Melo-Gavin et al. (2025)

Melo-Gavin, C., Lindsay, M. P., & Agrawal, A. F. (2025). Response of mate harm to sex-separated gene pools. bioRxiv, 2025-09.

Melo-Gavin et al.’s raw data

The data were obtained from the left two bars in Figure 1, using PlotDigitizer. The figure shows means and 95% CIs, so I calculated the standard deviation from the CIs as (CI_95 / 1.96) * sqrt(N), i.e. assuming the CIs were calculated as 1.96 times the standard error of the mean.
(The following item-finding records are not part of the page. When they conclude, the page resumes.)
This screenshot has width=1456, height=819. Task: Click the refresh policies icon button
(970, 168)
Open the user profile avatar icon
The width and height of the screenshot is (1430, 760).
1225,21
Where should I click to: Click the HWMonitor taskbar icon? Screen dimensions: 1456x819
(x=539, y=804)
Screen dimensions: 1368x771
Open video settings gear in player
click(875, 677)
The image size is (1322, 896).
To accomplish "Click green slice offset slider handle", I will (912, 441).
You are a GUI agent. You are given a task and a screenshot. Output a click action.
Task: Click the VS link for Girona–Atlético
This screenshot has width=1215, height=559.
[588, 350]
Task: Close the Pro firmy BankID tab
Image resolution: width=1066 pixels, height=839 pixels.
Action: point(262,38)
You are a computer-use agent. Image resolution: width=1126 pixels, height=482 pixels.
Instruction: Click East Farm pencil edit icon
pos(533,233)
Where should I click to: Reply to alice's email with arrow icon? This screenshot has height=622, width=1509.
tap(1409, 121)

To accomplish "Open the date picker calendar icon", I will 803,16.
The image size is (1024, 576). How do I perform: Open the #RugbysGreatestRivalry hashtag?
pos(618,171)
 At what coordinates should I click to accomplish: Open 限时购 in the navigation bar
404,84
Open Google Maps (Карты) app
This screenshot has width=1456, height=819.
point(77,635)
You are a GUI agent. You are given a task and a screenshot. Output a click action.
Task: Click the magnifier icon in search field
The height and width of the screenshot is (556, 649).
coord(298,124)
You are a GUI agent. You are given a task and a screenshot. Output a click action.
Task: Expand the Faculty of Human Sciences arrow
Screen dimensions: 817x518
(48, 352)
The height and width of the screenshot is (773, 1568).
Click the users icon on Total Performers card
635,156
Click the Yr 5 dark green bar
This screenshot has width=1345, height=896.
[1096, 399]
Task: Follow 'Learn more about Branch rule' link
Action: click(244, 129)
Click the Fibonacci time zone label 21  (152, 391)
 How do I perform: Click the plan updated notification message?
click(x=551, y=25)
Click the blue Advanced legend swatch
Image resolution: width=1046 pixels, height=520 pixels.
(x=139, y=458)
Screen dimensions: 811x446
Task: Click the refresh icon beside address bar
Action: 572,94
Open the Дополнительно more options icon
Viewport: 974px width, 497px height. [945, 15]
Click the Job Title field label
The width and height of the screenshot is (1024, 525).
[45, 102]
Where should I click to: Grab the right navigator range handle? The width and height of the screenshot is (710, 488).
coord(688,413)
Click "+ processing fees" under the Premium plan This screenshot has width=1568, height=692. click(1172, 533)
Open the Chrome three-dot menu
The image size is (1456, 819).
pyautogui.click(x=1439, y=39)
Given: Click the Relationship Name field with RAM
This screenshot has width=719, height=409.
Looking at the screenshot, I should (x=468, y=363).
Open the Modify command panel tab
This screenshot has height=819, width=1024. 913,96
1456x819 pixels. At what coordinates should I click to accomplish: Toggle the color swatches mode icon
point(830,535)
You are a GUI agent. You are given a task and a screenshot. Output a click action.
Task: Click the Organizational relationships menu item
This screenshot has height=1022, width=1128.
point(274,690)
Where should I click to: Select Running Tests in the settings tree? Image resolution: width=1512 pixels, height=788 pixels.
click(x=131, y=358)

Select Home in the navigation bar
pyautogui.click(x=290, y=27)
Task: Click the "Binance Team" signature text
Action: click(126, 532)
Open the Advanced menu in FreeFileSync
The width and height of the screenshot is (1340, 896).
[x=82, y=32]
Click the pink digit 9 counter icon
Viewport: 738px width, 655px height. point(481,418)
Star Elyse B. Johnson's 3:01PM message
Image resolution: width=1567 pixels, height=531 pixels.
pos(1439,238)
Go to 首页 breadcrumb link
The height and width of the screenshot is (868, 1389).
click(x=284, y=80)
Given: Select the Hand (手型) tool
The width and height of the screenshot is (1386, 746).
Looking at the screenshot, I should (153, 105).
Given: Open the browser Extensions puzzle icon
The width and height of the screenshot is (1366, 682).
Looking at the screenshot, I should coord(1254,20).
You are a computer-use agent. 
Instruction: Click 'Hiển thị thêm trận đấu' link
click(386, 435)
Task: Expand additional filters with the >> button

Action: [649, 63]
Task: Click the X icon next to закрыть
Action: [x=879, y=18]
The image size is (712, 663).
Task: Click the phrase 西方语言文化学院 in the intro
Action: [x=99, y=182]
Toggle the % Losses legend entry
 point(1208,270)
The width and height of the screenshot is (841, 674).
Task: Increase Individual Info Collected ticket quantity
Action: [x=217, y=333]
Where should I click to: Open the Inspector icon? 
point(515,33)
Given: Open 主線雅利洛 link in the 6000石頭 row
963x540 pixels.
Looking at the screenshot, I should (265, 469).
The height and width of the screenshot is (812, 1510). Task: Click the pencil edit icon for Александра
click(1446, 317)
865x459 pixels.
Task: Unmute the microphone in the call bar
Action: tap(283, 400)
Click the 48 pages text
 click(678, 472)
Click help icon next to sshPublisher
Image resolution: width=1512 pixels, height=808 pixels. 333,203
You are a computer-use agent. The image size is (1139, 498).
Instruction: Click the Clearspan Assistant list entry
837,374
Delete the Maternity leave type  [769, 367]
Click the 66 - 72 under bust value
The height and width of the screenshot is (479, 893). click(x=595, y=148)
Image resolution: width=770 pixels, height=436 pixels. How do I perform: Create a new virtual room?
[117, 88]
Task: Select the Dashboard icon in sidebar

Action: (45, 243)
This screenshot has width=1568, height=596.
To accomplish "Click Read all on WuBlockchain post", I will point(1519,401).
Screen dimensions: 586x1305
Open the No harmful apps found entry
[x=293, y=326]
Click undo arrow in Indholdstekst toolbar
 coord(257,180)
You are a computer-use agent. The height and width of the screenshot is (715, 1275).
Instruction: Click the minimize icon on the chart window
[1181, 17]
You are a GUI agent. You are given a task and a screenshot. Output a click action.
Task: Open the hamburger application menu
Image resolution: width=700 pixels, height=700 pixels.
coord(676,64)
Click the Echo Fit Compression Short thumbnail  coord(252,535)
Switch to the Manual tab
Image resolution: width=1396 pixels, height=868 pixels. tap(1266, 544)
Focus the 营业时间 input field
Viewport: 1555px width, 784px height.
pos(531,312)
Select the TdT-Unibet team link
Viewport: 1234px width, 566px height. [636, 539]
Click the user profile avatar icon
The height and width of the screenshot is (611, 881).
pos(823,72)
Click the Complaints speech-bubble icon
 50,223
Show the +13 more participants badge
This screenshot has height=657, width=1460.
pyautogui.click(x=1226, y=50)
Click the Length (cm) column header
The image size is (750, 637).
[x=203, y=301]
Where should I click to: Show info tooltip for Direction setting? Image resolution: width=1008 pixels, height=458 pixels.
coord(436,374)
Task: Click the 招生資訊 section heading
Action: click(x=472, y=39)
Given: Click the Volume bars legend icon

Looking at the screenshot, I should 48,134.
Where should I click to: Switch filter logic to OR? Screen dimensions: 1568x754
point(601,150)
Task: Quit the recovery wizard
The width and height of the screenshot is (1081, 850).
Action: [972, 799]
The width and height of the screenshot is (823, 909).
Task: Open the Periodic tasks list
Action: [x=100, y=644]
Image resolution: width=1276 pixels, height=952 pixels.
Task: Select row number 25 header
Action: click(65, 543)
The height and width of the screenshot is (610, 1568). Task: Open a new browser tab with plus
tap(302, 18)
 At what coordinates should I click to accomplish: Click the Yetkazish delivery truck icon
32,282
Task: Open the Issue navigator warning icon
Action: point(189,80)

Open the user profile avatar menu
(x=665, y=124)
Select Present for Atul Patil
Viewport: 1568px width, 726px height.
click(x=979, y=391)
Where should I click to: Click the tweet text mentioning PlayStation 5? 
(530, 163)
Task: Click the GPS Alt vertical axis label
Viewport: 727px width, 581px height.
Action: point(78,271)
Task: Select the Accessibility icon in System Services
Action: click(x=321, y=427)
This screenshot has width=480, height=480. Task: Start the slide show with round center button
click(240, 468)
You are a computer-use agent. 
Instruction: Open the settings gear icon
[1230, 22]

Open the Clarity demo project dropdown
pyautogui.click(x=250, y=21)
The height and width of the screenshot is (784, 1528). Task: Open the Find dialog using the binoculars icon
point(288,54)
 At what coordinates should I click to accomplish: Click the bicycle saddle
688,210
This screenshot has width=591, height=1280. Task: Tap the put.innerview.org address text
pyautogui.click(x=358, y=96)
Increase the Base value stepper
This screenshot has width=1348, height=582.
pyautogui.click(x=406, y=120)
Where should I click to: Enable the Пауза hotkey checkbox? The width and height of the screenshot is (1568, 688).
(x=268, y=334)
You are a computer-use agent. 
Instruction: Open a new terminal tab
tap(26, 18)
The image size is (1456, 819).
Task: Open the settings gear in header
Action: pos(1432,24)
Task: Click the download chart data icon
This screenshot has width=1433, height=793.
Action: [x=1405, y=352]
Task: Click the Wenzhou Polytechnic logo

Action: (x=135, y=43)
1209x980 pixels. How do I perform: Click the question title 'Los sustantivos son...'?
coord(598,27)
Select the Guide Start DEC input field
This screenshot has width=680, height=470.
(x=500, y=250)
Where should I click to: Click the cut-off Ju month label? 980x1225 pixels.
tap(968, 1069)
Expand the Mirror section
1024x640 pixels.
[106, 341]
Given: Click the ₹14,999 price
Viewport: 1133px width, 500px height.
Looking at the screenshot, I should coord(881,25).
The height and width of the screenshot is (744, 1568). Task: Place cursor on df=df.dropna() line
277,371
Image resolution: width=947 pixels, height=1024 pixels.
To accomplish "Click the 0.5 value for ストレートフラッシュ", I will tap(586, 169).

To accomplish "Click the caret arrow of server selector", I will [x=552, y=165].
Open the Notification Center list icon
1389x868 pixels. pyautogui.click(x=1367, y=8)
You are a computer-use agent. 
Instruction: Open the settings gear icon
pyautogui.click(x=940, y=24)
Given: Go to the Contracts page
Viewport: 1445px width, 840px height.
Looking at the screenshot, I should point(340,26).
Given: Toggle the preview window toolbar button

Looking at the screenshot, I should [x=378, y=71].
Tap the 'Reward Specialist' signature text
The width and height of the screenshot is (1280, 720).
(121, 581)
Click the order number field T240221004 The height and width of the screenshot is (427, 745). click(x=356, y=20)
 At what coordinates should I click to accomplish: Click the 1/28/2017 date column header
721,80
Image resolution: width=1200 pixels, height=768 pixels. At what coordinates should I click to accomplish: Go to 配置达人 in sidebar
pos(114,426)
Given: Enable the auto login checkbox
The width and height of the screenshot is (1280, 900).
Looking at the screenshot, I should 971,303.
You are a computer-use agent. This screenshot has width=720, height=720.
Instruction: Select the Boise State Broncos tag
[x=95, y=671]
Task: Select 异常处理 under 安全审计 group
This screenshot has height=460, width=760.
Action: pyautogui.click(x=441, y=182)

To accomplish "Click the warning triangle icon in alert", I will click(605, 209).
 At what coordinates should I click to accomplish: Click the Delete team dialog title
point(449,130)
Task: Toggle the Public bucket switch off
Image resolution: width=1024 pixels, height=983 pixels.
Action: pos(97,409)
df <- tibble(male_type = c("NonRed", "Red"),
       line_type = c("Treatment", "Treatment"),
       mean = c(57.18512618727785, 53.99935806754556),
       CI_95 = c(59.0035781790516 - 57.18512618727785,
                 55.64306178005492 - 53.99935806754556),
       N = c(180, 180),
       SE = (CI_95 / 1.96),
       SD = SE * sqrt(N))

mes(m.1 = df$mean[df$male_type=="NonRed"],
    m.2 = df$mean[df$male_type=="Red"],
    sd.1 = df$SD[df$male_type=="NonRed"],
    sd.2 = df$SD[df$male_type=="Red"],
    n.1 = 180, n.2 = 180, verbose=F) %>% 
  parse_es(study = "Melo-Gavin et al. (2025) bioRxiv, https://doi.org/10.1101/2025.09.29.678620.",
           generations = 11,
           organism = "Drosophila melanogaster",
           trait = "Male harm to females",
           interpretation = "The positive effect indicates that males carrying male-evolved chromosomes reduced the fecundity of their female mates more than did males carrying chromosomes that had undergone female-biased evolution."
          ) %>% 
  write_csv("effect_sizes/melo_gavin2025_maleharm.csv")

Thyagarajan et al. (2025)

Thyagarajan, H., Sayyed, I., Baroody, M. G., Kowal, J. A., Day, T., & Chippindale, A. K. (2025). Mixed evidence for intralocus sexual conflict from male-limited selection in Drosophila melanogaster. Journal of Heredity, esaf072.

Female and male fitness

These variables are referred to as ‘competitive reproductive fitness’ in the paper. I obtained the raw data from Dryad and ran one model for each sex. The models were binomial GLMs with treatment (male-evolved or control), replicate, and generation as fixed effects (no interactions are fitted, i.e. I estimate the average treatment effect across the 3 starting genomes, labelled ‘replicates’). From the binomial GLM I get the treatment effect size as a log odds ratio, and then convert that to Cohen’s d.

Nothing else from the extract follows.